--- Task statement ---
Isolate every line in the data with the string "Vrouwen" and copy it.

══ Information given

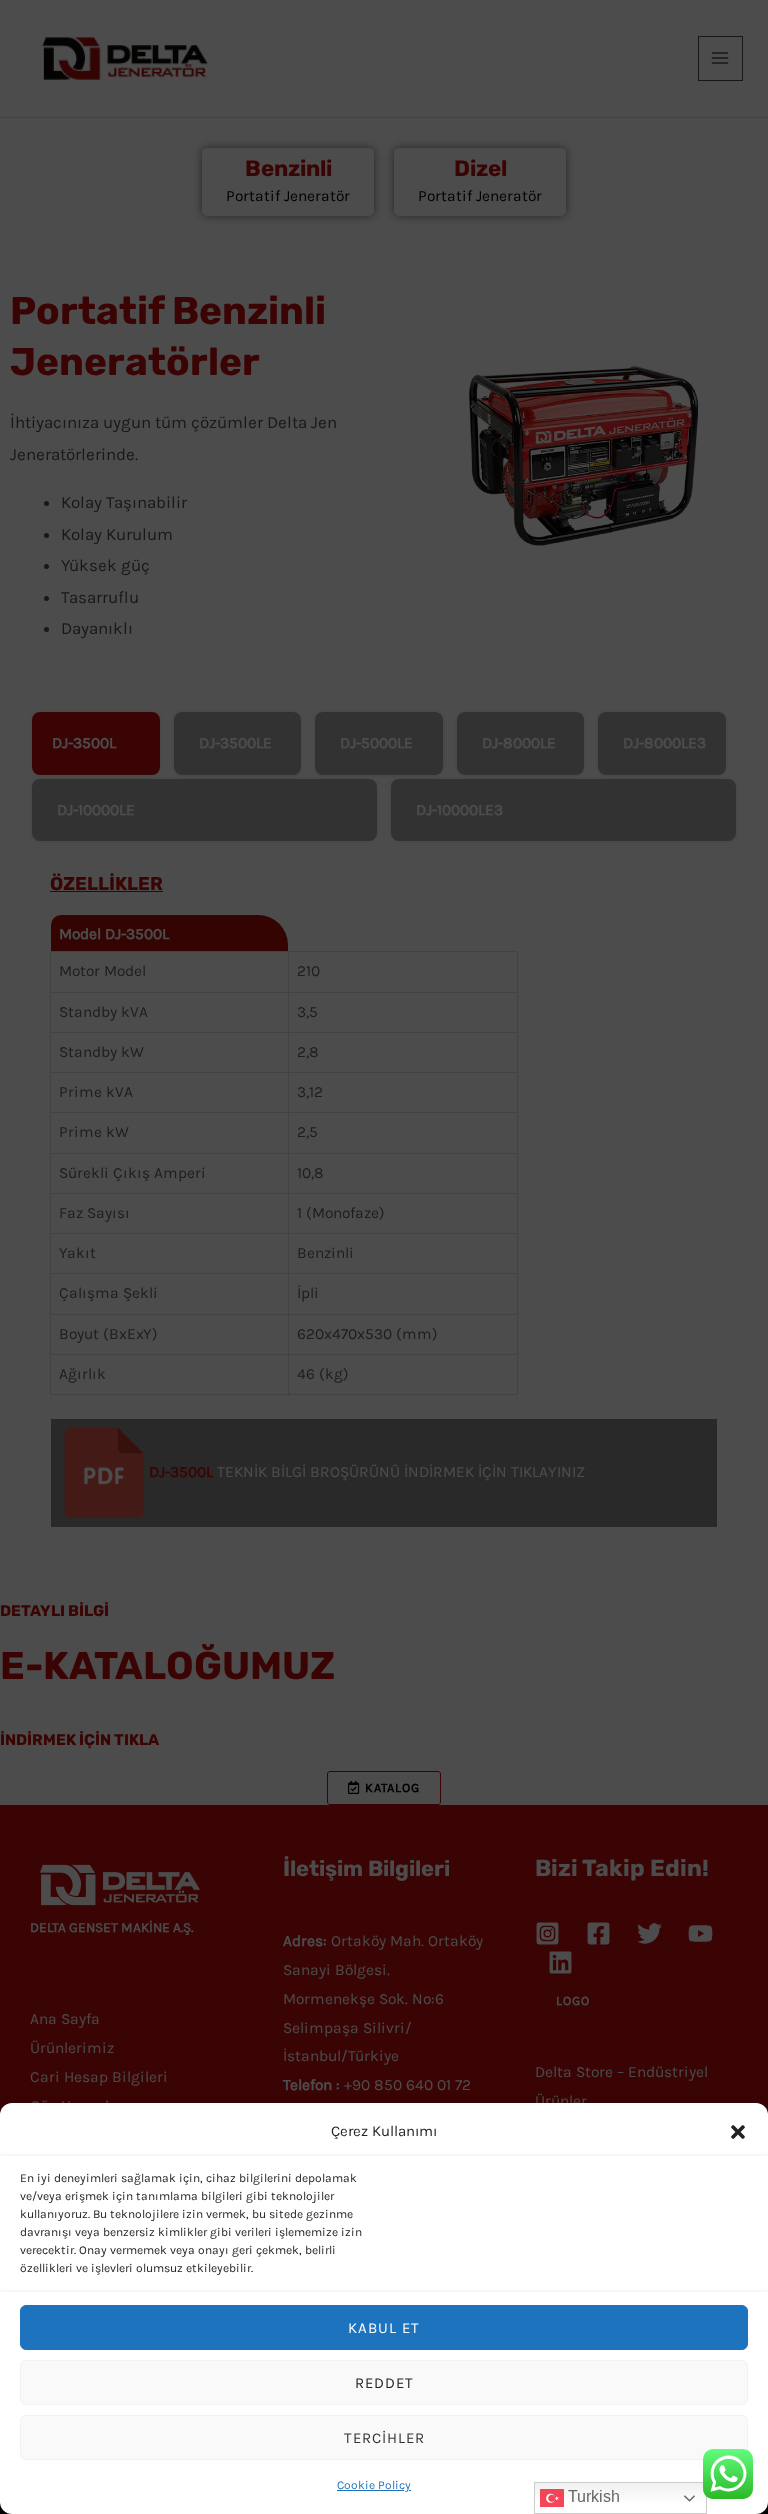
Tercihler (384, 2438)
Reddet (384, 2383)
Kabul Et (384, 2328)
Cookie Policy (374, 2485)
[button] (738, 2132)
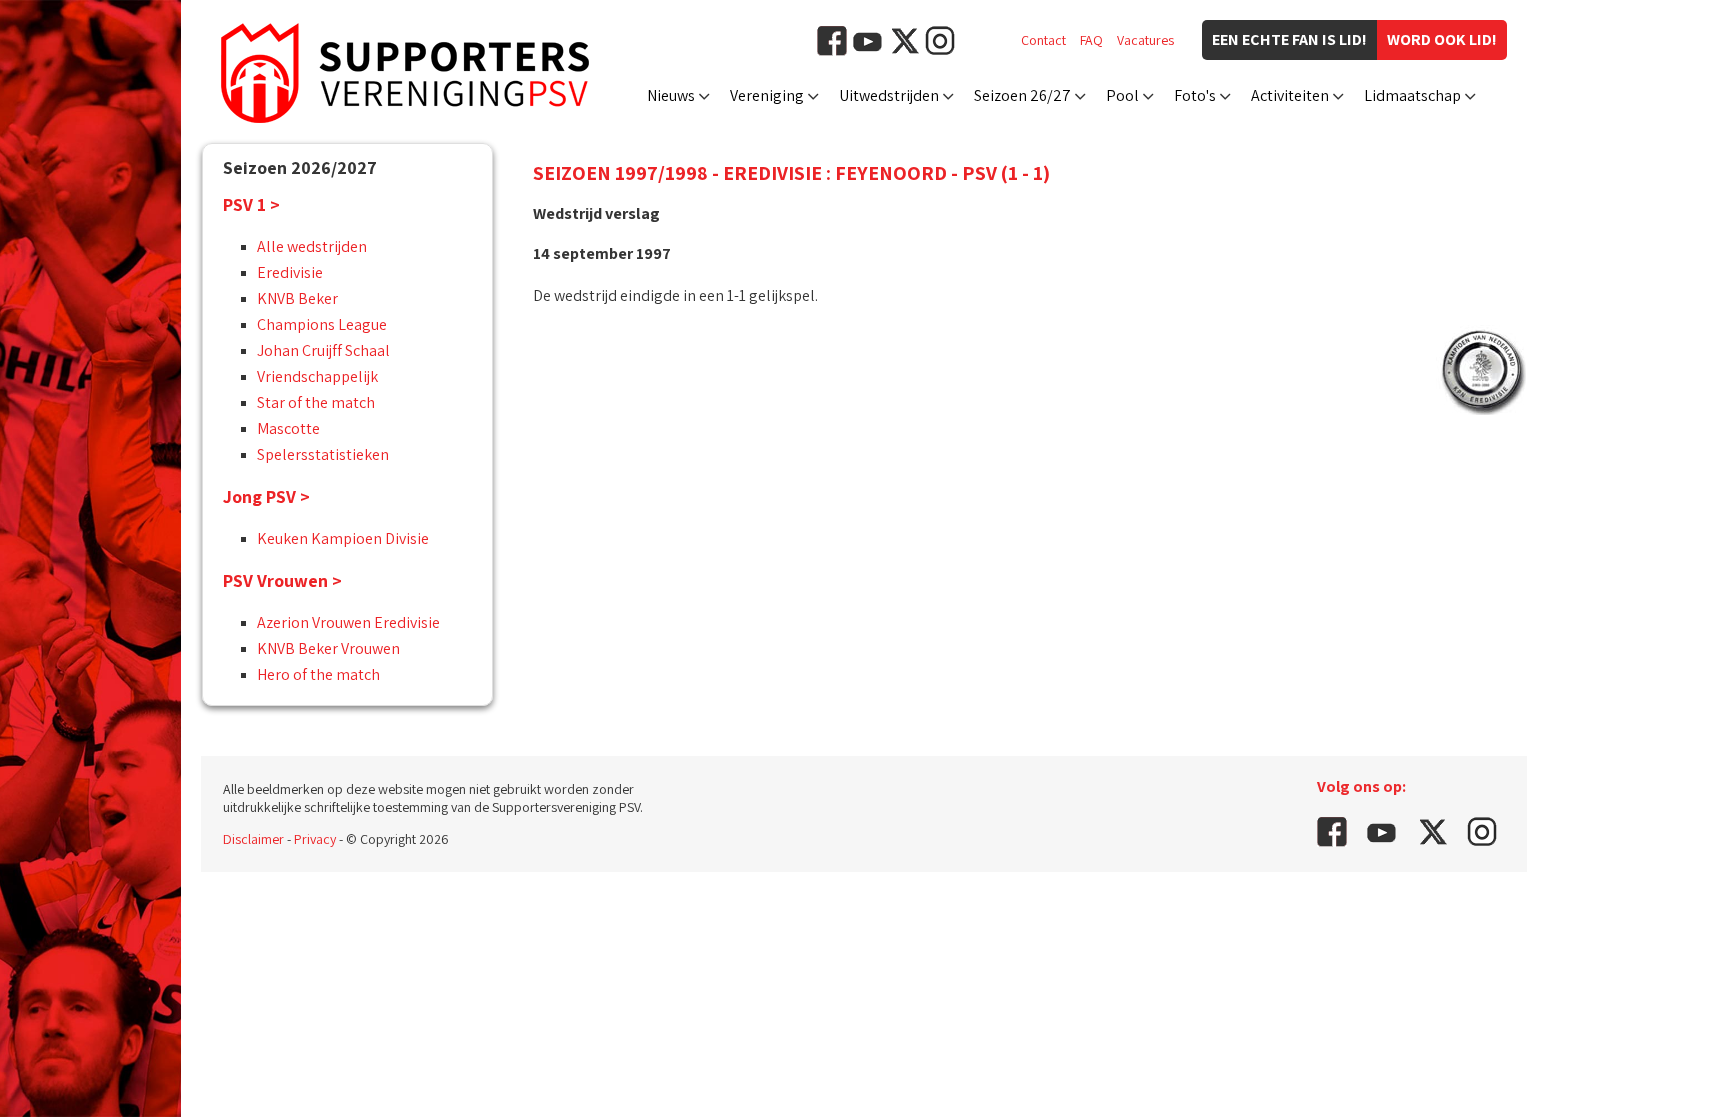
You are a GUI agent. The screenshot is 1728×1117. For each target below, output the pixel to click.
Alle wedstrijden (312, 246)
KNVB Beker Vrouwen (328, 648)
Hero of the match (318, 674)
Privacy (315, 839)
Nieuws (671, 95)
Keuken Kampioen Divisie (343, 538)
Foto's (1195, 95)
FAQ (1091, 40)
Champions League (322, 324)
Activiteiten (1290, 95)
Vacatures (1145, 40)
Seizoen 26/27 (1022, 95)
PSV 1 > (251, 204)
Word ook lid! (1442, 39)
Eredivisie (290, 272)
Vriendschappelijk (317, 376)
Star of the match (316, 402)
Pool (1122, 95)
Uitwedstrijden (889, 95)
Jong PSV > (266, 496)
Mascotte (288, 428)
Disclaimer (253, 839)
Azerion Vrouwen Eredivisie (348, 622)
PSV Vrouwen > (282, 580)
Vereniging (767, 95)
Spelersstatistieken (323, 454)
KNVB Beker (297, 298)
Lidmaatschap (1412, 95)
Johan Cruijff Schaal (323, 350)
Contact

════

--- Exercise result ---
KNVB Beker Vrouwen (328, 648)
Azerion Vrouwen Eredivisie (348, 622)
PSV Vrouwen > (282, 580)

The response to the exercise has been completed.